Tijdelijke contracten Wet doorstroming huurmarkt: een update van de rechtspraak

In mijn weblog van 14 december 2017, waarin ik de in 2017 verschenen rechtspraak over tijdelijke huurcontracten heb besproken, heb ik een update beloofd in 2018. Het is nu tijd voor die update omdat er weer een paar interessante vonnissen zijn verschenen.

shutterstock-519384799.jpg

Vonnissen Wet doorstroming huurmarkt 2018

Rechtbank Zeeland-West Brabant (kamer voor kantonzaken Breda, voorzieningenrechter) d.d. 10 januari 2018, ECLI:NL:RBZWB:2018:332

Een verhuurder en een huurder hebben een huurovereenkomst woonruimte gesloten van 1 januari 2017 tot 1 januari 2018. De verhuurder wenst de huurovereenkomst niet voort te zetten en zegt de huurovereenkomst bij brief van 28 september 2017 op. Nadat de huurders te kennen hebben gegeven niet akkoord te gaan met de opzegging, stuurt de verhuurder op 6 december 2017 nogmaals een bericht dat de huurovereenkomst eindigt per 1 januari 2018. Ook hier gaan de huurders niet mee akkoord. De verhuurder vordert vervolgens ontruiming van de woning. De kantonrechter wijst het gevorderde af omdat de eerste kennisgeving te vroeg is verstuurd en de tweede te laat. Op grond van artikel 7:271 lid 1 BW dient de schriftelijke kennisgeving immers minimaal één maand en maximaal drie maanden voor de einddatum van de huurovereenkomst te worden gedaan. Volgens de kantonrechter zou uit de wetsgeschiedenis blijken dat de Minister heeft aangegeven dat een te vroege aanzegging niet door de kantonrechter kan worden hersteld (MvA, Kamerstukken I, 2015/16, 34373, E, p.7).

Op dit oordeel van de kantonrechter valt naar mijn mening wel wat af te dingen. De overweging van de Minister ziet namelijk niet op de situatie dat er een te vroege of te late kennisgeving is gedaan, maar op de situatie dat er in het geheel geen kennisgeving is gedaan. Bovendien zegt de Minister dat de rechter dat “in principe” niet kan herstellen. Dat laat ruimte voor de rechter om met een beroep op de redelijkheid en billijkheid met name een te vroege kennisgeving wel te herstellen. De kantonrechter te Zwolle vindt dat kennelijk ook, zo blijkt uit het vonnis dat ik hierna bespreek.

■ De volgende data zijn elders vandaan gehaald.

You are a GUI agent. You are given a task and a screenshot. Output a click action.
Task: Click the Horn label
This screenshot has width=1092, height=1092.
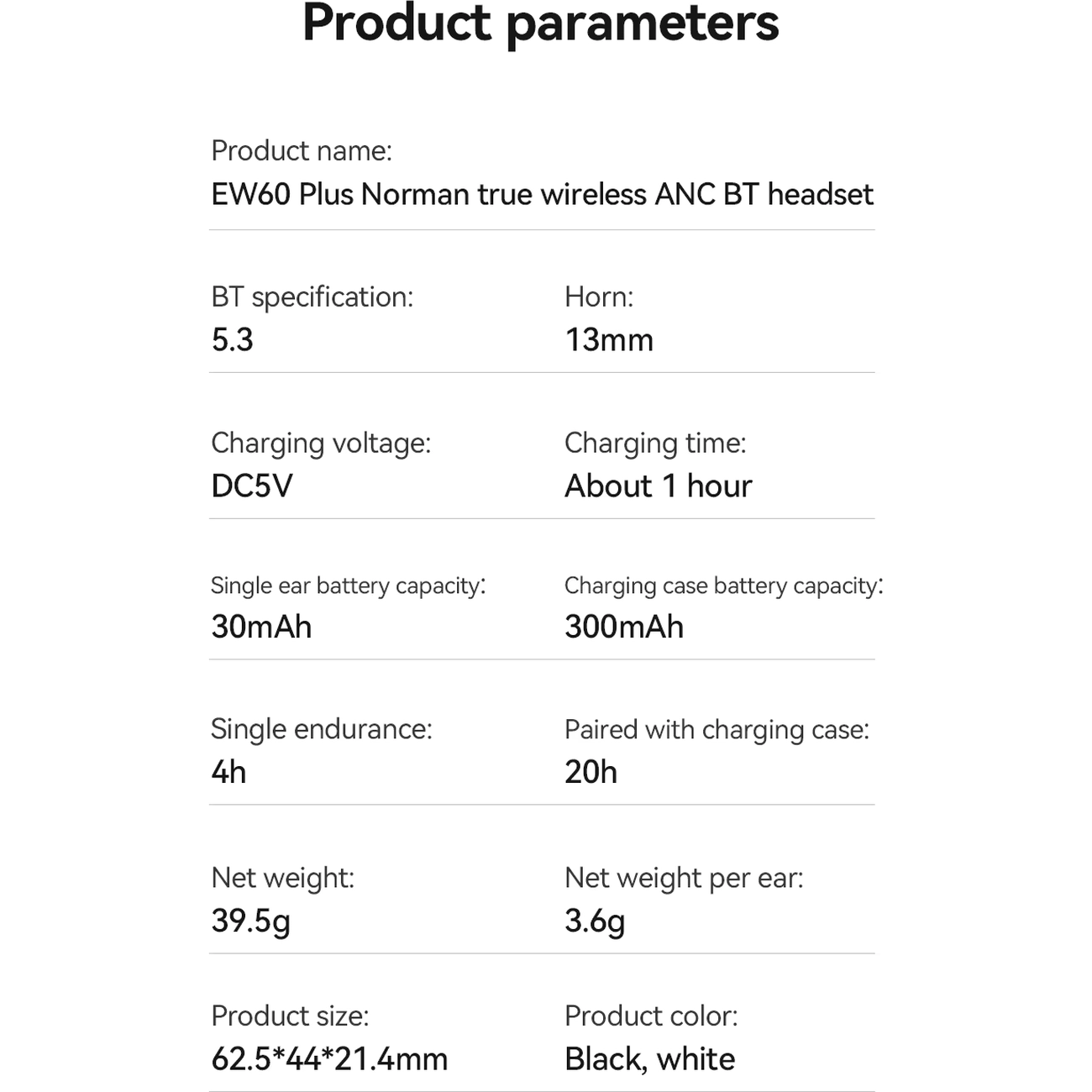[x=599, y=297]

Rechtbank Overijssel (kamer voor kantonzaken Zwolle, voorzieningenrechter) d.d. 28 maart 2018, ECLI:NL:RBOVE:2018:1628

Een verhuurder en huurder hebben een huurovereenkomst voor bepaalde tijd gesloten van 1 januari 2017 tot 1 januari 2018. Bij exploot van 29 september 2017 heeft de verhuurder de huurovereenkomst opgezegd per 1 januari 2018 omdat de huurder geen goed huurder is geweest. De huurder gaat hier niet mee akkoord, waarna de verhuurder zich wendt tot de kantonrechter. De kantonrechter overweegt allereerst dat de verhuurder niet had hoeven opzeggen omdat het gaat om een tijdelijke huurovereenkomst op grond van de Wet doorstroming huurmarkt. Op grond van artikel 7:271 lid 1 BW dient dan slechts de schriftelijke kennisgeving te worden gedaan dat de huurovereenkomst eindigt. De kantonrechter beschouwt de opzegging van de verhuurder als de vereiste schriftelijke kennisgeving omdat daaruit ondubbelzinnig volgt dat de verhuurder de huur wenst te beëindigen. Het verweer van de huurder dat de schriftelijke kennisgeving een dag te vroeg is gedaan, wordt door de kantonrechter gepasseerd. De kantonrechter acht een beroep op de zinsnede uit artikel 7:271 lid 1 BW “niet eerder dan drie maanden” naar maatstaven van redelijkheid en billijkheid onaanvaardbaar. De kantonrechter acht hier met name van belang dat de huurder niets heeft kunnen aanvoeren waaruit blijkt dat hij door een te vroege kennisgeving in zijn belangen is geschaad. Ook uit de wetsgeschiedenis blijkt volgens de kantonrechter niet of en, zo ja, welke belangen van de huurder bij het formuleren van die zinsnede een rol hebben gespeeld. En in tegenstelling tot de huurder wordt de verhuurder, bij onverkorte toepassing van artikel 7:271 lid 1 BW, wél geschaad in zijn belangen. De huurovereenkomst zou dan namelijk voor onbepaalde tijd worden verlengd terwijl de verhuurder daartoe geen intentie heeft gehad. De kantonrechter concludeert dat aan de huurovereenkomst per 1 januari 2018 van rechtswege een einde is gekomen en veroordeelt de huurder tot ontruiming.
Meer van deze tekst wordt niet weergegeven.